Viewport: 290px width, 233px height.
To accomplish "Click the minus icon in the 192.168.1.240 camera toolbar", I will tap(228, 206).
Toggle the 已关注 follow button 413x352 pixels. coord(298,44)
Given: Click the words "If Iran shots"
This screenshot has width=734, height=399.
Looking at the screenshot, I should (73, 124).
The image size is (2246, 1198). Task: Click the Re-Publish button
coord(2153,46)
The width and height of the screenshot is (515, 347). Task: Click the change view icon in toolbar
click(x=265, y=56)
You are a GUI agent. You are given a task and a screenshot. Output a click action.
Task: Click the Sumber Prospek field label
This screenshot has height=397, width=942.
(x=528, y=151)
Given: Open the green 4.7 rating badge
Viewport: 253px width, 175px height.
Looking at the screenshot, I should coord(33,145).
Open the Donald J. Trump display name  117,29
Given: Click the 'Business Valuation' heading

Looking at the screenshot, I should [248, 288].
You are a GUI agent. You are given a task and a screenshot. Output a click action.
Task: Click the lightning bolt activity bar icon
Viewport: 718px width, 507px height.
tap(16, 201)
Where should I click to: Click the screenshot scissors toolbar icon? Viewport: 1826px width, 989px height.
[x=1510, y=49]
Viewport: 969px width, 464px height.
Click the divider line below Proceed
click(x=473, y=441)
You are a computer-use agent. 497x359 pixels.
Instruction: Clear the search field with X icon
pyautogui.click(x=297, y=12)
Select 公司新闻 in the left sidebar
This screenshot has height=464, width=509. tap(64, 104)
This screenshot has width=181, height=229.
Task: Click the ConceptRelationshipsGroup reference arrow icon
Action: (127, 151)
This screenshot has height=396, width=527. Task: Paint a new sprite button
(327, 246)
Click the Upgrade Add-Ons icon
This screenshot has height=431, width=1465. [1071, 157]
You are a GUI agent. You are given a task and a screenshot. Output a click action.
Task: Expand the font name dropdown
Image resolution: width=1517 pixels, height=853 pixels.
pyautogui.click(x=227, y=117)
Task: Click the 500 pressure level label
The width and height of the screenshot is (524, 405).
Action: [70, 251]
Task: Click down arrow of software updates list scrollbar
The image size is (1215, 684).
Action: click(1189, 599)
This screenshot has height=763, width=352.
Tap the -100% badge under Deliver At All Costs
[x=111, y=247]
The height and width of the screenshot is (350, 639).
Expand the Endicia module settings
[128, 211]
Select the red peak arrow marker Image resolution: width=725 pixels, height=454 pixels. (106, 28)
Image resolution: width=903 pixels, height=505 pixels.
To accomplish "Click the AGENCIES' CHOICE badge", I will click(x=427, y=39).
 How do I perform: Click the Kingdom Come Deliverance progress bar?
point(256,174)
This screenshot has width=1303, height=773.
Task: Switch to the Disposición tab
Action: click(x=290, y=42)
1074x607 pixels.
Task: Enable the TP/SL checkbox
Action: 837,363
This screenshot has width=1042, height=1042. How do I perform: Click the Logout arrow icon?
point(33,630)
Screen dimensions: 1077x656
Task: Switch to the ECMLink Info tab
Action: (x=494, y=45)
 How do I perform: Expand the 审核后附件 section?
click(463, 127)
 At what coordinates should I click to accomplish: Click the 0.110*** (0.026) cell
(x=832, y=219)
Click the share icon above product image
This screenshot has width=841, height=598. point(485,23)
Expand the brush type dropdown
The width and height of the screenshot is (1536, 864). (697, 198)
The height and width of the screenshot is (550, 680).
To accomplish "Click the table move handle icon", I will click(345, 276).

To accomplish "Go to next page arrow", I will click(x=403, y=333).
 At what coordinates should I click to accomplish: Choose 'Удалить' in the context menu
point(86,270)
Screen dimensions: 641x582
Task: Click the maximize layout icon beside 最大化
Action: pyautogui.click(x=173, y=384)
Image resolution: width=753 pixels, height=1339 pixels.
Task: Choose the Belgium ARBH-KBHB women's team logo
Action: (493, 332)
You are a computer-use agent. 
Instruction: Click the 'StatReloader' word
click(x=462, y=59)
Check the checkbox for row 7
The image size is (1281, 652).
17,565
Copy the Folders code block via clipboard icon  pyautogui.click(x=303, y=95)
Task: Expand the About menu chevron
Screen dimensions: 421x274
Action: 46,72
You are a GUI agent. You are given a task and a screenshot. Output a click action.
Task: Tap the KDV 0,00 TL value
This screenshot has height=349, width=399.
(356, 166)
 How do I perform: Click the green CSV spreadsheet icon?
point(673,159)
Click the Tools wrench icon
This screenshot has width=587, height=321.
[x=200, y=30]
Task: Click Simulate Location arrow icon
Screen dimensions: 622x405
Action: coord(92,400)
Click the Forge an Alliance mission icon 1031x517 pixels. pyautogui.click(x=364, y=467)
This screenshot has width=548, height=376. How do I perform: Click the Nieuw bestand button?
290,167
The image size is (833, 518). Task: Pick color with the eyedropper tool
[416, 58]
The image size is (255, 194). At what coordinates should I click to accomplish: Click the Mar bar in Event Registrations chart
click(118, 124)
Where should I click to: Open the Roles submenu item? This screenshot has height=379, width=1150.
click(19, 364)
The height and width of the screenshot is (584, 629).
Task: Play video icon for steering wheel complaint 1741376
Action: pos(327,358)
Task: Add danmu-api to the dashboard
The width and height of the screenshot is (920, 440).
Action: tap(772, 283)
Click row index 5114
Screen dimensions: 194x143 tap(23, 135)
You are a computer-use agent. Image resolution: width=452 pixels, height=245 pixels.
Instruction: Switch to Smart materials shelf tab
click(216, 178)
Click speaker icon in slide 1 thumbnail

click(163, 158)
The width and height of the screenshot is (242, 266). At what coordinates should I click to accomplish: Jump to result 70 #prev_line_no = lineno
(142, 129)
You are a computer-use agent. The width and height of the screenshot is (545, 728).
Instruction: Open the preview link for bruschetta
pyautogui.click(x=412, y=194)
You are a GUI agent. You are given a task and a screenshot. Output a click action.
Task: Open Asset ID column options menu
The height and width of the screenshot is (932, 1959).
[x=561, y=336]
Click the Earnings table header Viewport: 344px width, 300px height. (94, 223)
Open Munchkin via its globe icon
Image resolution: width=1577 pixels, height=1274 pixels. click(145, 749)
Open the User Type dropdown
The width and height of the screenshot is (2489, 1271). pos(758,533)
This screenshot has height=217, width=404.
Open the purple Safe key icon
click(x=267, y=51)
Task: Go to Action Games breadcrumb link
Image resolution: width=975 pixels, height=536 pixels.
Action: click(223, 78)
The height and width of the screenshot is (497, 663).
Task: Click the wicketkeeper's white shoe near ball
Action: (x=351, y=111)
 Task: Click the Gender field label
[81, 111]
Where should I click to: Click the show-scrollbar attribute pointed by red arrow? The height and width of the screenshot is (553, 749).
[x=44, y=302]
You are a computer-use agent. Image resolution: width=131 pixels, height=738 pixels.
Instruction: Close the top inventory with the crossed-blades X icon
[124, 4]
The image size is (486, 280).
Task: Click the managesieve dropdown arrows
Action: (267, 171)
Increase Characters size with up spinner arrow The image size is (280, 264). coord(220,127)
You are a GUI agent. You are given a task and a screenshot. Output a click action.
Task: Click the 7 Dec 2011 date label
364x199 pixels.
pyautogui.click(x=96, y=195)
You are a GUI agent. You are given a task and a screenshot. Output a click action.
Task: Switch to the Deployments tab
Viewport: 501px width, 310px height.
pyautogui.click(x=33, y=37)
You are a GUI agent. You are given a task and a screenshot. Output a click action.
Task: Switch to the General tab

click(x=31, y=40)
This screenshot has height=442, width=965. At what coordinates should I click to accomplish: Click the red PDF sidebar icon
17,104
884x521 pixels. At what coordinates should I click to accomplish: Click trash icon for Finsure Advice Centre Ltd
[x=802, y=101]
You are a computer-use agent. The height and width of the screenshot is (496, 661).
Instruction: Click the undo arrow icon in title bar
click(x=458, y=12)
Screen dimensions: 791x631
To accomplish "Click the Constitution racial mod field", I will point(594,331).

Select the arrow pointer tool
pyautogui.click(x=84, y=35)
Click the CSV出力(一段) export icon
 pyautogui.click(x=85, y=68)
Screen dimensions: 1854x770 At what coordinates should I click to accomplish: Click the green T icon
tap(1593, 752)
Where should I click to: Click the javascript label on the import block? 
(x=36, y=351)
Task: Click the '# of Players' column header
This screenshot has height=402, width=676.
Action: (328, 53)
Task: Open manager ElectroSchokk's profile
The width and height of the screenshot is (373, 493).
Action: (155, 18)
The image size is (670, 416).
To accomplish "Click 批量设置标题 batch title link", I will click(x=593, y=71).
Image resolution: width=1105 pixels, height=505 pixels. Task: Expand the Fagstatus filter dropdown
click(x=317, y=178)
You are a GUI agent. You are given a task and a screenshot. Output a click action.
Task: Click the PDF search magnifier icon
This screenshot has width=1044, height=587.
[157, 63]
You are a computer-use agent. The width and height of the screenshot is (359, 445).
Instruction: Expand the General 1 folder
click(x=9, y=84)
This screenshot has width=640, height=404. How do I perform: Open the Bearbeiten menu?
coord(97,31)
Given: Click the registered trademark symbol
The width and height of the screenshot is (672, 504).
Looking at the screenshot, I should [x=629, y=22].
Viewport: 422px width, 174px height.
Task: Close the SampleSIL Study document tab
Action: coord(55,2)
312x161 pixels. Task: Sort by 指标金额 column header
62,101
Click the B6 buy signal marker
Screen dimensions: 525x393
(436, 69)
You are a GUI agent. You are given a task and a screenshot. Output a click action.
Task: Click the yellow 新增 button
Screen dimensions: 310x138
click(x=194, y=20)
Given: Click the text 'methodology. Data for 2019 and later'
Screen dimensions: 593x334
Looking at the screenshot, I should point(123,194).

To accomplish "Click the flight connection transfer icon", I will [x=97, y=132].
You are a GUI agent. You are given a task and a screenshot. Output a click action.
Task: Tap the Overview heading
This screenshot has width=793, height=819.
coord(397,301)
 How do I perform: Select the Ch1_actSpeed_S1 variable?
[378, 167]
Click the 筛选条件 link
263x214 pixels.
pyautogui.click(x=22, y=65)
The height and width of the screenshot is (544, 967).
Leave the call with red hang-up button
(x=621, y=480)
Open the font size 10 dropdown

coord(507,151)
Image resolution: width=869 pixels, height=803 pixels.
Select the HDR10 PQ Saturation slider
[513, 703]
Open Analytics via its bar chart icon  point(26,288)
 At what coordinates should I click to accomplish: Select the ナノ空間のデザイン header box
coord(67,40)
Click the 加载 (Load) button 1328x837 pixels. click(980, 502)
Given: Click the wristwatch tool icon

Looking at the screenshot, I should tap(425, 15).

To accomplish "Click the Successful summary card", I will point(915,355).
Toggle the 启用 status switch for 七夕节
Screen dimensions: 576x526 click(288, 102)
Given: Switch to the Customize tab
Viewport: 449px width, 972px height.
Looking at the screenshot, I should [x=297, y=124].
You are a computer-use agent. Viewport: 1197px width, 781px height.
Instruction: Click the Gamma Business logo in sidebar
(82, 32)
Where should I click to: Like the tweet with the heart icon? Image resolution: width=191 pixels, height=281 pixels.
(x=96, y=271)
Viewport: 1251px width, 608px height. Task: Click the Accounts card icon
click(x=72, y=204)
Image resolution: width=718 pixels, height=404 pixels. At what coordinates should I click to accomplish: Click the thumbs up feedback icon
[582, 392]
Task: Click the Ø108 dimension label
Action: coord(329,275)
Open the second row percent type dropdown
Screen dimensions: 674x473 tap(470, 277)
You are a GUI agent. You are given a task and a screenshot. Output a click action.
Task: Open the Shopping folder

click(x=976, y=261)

▸ Exercise
Extract every line of the entries above that contains the string "Choose". Matching is case-sensitive.

▸ Result for this exercise
 At what coordinates should I click to accomplish: Choose 'Удалить' in the context menu
Task: Choose the Belgium ARBH-KBHB women's team logo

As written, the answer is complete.